As part of his galleries Cultural Creative Development Program, he provides professional exposure for emerging Aboriginal and Torres Strait artists.
That means creating artworks for businesses' Reconciliation Action Plans.
Mr Wiradyuri says he still gets asked for traditional dot painting art.
It’s a style derived from the Central and Western Desert regions of Australia - but not Wiradjuri in New South Wales, where he is from.
Dr Louise Buckingham is the CEO of Arts Law Centre Australia, which provides specialised legal support to First Nations creators through its Artists in the Black service.
She says with the rise of AI, cultural flattening and fake Indigenous art is rife.

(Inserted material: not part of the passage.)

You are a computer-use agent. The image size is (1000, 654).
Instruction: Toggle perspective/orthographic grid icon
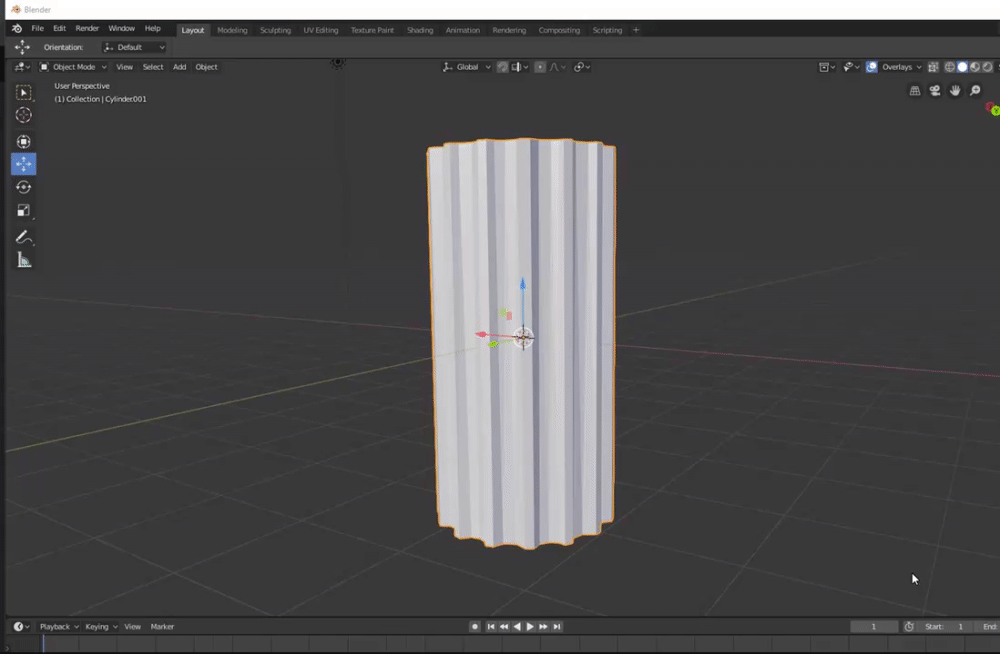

“We’re well aware of how important the Indigenous art market is and also how extensive the market for fake souvenirs and fake art has been alongside of that and the damage it does to our existing art market. You know, one set of stakeholders is benefiting to a greater extent than ever in the context and history of the technology boom and one group is losing out to a greater extent than ever.”
Adobe Stock, a graphics software that provides royalty free photos and graphics, has faced scrutiny by the National Indigenous Times for its representations of First Nations art and culture.
A search of ‘Indigenous Australian’ brings up images of people with generic body markings or wearing Native American feather headdresses.
People wearing business suits on the platform are quote “representing workplace diversity”.
A search for ‘Indigenous Australian art’ surfaces images of didgeridoos and boomerangs, AI rock and dot style paintings.
An extended licence for each of these AI images costs nearly 90 dollars on average.
Under Australia’s current legislation, copyright for artistic works generally last the lifetime of the creator plus 70 years.
Dr Buckingham says while this may seem like an extensive period, for First Nations communities whose art and culture moves across past, present and future, it can raise issues.
In the case of AI-generated art, it gets more complex.
In Australia, copyright law does not subsist or exist for artificial intelligence, as legally, there is considered to be no human authorship or originality to protect.
It also means that concerns over how AI models are being trained using artists' works are difficult to legislate.
“The responses to things like the Christie’s auction which received a lot more in sales than people anticipated, but it also elicited a response from creators who were outraged that the notion of an auction for this kind of artwork. You know, there have been other responses from all around the world from creators of all descriptions and when we are talking about visual art, and we have class action complaints in the US that we will be watching very closely here in Australia.”
A working group on Indigenous Cultural and Intellectual Property was established in December last year, to protect First Nations knowledge amidst the rise of AI.
Dr Buckingham says consultation from the working group has already been paused until after the federal election.
In the meantime, The University of Chicago has developed tools like Nightshade or Glaze, which are being used by artists to fight back against AI data scraping.
These tools transform data from images into “poison”, so that AI training on them without consent learn unpredictable behaviours.
With this software, the university says a prompt that asks for an image of a cow flying in space might instead get an image of a handbag in space.
Dr Pfefferkorn from the Art, AI and Digital Ethics centre believes while AI is new, artists have been balancing the relationship between ethics, technology and science for centuries.
“I’m really hopeful the more we engage critically and with the different complexities that are being presented and already have been explored by artists in this space for such a long time, the more we’ll be able to push back and reclaim some of our agency because we will be able to see there are alternatives and other options.”